[PROVIDED DATA]
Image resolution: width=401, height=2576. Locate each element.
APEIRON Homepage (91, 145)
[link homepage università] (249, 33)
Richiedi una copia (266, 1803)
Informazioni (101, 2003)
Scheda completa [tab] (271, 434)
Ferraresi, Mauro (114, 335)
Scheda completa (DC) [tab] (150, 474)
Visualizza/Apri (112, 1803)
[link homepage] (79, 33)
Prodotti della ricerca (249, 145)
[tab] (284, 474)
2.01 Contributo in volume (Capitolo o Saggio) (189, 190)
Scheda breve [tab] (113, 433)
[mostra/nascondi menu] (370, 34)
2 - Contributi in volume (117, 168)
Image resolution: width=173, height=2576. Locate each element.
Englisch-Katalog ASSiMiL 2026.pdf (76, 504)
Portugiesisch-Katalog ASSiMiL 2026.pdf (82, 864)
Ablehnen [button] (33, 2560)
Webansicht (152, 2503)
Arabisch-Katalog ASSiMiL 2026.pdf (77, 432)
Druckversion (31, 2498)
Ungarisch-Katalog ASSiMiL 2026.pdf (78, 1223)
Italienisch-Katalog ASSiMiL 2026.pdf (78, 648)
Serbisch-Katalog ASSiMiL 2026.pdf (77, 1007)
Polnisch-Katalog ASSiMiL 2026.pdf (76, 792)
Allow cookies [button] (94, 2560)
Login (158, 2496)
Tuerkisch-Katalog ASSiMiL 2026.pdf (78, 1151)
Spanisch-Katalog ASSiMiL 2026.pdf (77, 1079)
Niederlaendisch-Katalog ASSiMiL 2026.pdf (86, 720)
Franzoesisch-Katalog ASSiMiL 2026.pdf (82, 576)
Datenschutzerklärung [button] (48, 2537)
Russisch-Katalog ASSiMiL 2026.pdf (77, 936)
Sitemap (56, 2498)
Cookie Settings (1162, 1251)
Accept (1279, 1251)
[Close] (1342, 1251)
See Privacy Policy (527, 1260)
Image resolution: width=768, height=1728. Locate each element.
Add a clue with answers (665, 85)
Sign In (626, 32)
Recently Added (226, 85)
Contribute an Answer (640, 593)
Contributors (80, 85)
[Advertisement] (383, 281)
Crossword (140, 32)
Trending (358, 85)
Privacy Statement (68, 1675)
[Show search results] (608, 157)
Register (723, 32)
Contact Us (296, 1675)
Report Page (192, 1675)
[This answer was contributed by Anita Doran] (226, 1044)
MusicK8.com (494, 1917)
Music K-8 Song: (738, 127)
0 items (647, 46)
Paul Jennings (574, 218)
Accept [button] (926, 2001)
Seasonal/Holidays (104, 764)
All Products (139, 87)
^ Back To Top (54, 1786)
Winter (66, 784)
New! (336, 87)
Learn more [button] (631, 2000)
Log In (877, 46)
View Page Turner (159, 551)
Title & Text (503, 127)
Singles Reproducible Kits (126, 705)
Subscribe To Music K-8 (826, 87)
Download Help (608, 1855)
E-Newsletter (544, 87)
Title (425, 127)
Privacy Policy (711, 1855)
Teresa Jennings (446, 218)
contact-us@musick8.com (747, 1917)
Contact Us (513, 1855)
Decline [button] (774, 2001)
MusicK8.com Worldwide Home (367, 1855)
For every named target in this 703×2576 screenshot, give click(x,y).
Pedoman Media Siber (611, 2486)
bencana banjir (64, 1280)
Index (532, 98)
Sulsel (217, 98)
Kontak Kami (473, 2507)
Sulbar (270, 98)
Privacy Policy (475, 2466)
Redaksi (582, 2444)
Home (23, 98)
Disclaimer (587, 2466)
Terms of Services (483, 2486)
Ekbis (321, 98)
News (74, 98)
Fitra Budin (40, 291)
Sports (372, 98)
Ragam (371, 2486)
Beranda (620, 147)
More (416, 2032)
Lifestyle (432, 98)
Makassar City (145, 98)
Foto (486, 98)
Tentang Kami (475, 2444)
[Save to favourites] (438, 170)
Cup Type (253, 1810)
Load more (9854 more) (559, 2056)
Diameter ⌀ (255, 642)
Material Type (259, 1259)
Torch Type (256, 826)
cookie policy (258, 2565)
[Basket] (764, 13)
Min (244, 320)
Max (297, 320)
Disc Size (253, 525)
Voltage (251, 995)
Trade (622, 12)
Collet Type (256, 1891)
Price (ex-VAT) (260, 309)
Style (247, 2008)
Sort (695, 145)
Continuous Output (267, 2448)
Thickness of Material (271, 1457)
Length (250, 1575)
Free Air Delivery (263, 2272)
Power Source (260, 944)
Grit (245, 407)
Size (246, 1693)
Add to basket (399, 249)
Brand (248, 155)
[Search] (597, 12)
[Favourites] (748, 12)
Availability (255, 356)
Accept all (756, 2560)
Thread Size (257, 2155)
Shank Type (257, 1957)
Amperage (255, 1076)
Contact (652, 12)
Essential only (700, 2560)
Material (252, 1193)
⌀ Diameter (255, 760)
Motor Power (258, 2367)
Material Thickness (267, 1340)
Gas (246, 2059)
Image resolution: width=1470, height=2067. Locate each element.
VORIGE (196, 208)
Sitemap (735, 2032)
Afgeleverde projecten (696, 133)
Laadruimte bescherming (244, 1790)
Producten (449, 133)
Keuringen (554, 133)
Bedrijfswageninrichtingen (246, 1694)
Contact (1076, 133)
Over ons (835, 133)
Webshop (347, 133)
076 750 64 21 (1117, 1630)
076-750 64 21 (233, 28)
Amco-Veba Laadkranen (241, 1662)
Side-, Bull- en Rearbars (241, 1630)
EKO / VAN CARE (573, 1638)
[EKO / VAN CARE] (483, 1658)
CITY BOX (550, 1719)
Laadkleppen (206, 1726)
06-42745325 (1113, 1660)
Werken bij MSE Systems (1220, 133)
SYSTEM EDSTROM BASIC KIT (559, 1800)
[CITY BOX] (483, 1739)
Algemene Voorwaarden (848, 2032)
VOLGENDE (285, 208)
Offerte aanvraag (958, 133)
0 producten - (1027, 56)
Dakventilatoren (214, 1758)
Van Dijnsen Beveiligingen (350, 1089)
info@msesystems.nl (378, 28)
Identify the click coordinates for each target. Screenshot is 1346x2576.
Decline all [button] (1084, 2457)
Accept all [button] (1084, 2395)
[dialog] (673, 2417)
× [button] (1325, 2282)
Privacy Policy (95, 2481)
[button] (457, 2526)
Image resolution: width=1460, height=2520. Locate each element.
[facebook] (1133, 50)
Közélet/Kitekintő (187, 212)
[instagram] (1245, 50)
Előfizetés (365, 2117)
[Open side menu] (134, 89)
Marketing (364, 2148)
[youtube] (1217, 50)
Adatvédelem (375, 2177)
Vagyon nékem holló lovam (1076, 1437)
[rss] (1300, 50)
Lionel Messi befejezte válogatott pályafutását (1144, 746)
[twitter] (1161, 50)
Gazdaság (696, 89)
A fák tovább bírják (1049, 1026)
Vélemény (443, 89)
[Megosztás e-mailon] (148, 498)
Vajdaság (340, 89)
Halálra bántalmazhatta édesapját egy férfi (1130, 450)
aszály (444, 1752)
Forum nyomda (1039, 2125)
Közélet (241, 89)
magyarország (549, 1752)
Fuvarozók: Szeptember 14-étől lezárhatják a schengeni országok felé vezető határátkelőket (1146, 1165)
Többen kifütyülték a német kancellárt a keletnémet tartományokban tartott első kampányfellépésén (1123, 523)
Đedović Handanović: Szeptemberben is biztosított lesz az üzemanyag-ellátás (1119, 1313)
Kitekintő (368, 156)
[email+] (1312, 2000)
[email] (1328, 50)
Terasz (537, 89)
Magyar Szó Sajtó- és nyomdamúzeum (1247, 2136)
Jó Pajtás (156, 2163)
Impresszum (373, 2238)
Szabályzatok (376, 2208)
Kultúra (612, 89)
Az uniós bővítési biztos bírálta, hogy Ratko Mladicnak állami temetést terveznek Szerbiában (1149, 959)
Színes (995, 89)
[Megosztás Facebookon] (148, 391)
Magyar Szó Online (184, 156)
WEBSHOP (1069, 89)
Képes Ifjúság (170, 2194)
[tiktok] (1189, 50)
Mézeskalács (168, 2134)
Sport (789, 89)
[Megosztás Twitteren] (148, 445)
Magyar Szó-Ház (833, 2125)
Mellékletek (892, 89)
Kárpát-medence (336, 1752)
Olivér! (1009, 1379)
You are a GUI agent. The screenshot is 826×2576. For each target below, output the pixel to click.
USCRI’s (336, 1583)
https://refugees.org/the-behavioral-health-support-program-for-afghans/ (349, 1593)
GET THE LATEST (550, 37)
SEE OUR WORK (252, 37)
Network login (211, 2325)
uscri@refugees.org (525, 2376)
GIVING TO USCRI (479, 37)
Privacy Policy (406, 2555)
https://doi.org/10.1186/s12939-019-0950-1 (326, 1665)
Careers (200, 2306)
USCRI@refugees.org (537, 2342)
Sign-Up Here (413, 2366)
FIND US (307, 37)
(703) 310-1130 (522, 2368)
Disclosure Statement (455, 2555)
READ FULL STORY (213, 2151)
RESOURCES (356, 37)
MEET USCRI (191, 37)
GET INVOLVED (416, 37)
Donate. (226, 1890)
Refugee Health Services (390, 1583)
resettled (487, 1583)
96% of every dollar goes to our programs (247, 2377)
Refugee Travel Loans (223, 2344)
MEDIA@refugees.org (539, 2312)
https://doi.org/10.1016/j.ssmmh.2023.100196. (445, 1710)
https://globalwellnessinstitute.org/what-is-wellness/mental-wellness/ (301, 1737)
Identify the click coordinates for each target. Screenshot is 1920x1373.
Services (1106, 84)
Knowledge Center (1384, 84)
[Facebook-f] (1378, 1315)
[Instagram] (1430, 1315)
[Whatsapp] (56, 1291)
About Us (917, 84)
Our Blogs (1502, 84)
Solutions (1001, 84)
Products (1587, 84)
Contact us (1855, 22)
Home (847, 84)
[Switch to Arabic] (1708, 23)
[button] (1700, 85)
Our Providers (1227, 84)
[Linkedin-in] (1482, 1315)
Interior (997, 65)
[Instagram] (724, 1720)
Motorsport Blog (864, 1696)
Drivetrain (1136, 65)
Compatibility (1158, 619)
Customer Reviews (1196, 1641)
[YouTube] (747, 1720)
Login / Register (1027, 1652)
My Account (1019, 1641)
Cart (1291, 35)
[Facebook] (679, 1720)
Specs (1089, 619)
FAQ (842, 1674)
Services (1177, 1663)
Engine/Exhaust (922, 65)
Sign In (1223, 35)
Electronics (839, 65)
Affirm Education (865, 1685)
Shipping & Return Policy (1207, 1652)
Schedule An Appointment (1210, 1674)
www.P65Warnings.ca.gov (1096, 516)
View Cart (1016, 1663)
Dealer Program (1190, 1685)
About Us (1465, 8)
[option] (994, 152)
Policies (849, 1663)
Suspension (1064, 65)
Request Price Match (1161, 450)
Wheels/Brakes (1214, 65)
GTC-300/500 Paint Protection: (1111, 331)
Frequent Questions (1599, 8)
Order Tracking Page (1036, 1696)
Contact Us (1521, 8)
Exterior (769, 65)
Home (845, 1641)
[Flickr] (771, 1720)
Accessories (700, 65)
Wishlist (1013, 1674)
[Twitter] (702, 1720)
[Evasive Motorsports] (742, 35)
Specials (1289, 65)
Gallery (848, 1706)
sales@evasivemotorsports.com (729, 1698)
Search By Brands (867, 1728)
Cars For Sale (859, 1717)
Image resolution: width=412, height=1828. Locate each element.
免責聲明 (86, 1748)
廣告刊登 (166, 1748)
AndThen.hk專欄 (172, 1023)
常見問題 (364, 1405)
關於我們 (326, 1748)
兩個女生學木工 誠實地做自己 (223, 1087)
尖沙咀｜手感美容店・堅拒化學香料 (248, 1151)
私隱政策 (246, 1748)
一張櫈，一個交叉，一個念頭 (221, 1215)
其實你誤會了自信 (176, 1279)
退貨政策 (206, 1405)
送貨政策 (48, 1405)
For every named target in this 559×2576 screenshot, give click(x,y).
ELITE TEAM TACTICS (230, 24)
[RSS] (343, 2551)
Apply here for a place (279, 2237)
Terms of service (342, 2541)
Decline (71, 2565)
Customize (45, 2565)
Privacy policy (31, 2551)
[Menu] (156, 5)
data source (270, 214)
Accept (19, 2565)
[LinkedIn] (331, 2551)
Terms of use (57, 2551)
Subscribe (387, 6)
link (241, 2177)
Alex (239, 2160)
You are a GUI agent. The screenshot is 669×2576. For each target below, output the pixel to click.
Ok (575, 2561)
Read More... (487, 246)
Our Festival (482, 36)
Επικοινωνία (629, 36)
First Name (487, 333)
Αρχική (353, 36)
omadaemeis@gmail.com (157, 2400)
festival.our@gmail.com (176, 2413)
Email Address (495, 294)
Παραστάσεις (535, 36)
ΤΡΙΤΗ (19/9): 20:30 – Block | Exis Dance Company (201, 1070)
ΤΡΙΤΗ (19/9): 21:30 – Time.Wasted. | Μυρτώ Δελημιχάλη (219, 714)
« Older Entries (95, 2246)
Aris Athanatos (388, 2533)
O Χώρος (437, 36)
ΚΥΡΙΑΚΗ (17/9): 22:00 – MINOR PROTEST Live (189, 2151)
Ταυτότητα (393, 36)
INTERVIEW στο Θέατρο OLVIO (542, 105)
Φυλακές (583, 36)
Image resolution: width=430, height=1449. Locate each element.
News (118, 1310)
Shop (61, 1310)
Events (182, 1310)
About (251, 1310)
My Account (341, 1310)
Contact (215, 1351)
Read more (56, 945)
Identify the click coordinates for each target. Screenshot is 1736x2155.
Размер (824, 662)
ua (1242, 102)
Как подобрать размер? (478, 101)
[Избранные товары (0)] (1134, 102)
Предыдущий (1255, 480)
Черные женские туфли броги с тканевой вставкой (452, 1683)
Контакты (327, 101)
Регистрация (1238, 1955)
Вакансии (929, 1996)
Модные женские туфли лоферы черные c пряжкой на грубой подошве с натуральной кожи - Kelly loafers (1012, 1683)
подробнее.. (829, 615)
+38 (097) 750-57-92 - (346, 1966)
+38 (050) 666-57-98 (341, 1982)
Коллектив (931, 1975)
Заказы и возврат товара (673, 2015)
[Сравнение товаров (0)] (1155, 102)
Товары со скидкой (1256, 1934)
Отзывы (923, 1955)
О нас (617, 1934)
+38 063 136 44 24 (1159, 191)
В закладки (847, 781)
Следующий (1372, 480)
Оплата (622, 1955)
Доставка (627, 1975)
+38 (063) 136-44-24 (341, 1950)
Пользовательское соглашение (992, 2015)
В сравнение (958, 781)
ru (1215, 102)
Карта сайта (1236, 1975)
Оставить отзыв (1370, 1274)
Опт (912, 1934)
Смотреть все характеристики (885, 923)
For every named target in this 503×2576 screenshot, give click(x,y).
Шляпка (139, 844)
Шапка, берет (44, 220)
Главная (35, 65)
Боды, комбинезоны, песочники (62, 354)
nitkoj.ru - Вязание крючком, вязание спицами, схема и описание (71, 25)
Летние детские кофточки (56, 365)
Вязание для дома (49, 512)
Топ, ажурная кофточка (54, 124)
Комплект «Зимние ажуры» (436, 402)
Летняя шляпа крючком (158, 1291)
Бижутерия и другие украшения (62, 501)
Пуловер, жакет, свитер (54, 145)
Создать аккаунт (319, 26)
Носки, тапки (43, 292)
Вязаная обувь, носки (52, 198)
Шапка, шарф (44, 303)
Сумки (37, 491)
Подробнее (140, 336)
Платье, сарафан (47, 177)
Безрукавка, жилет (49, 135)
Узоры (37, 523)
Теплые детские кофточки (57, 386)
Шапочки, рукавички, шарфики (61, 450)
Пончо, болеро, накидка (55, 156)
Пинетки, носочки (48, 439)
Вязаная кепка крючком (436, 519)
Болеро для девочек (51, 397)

[WHAT THE TASK ASKS]
When the line with "Contact Us (513, 1855)" is reached in the data above, begin copying, and stop after the line with "Diameter (255, 760)"; copy each line exactly, both ends included.

[TASK RESPONSE]
Contact Us (513, 1855)
Decline [button] (774, 2001)
MusicK8.com Worldwide Home (367, 1855)
For every named target in this 703×2576 screenshot, give click(x,y).
Pedoman Media Siber (611, 2486)
bencana banjir (64, 1280)
Index (532, 98)
Sulsel (217, 98)
Kontak Kami (473, 2507)
Sulbar (270, 98)
Privacy Policy (475, 2466)
Redaksi (582, 2444)
Home (23, 98)
Disclaimer (587, 2466)
Terms of Services (483, 2486)
Ekbis (321, 98)
News (74, 98)
Fitra Budin (40, 291)
Sports (372, 98)
Ragam (371, 2486)
Beranda (620, 147)
More (416, 2032)
Lifestyle (432, 98)
Makassar City (145, 98)
Foto (486, 98)
Tentang Kami (475, 2444)
[Save to favourites] (438, 170)
Cup Type (253, 1810)
Load more (9854 more) (559, 2056)
Diameter ⌀ (255, 642)
Material Type (259, 1259)
Torch Type (256, 826)
cookie policy (258, 2565)
[Basket] (764, 13)
Min (244, 320)
Max (297, 320)
Disc Size (253, 525)
Voltage (251, 995)
Trade (622, 12)
Collet Type (256, 1891)
Price (ex-VAT) (260, 309)
Style (247, 2008)
Sort (695, 145)
Continuous Output (267, 2448)
Thickness of Material (271, 1457)
Length (250, 1575)
Free Air Delivery (263, 2272)
Power Source (260, 944)
Grit (245, 407)
Size (246, 1693)
Add to basket (399, 249)
Brand (248, 155)
[Search] (597, 12)
[Favourites] (748, 12)
Availability (255, 356)
Accept all (756, 2560)
Thread Size (257, 2155)
Shank Type (257, 1957)
Amperage (255, 1076)
Contact (652, 12)
Essential only (700, 2560)
Material (252, 1193)
⌀ Diameter (255, 760)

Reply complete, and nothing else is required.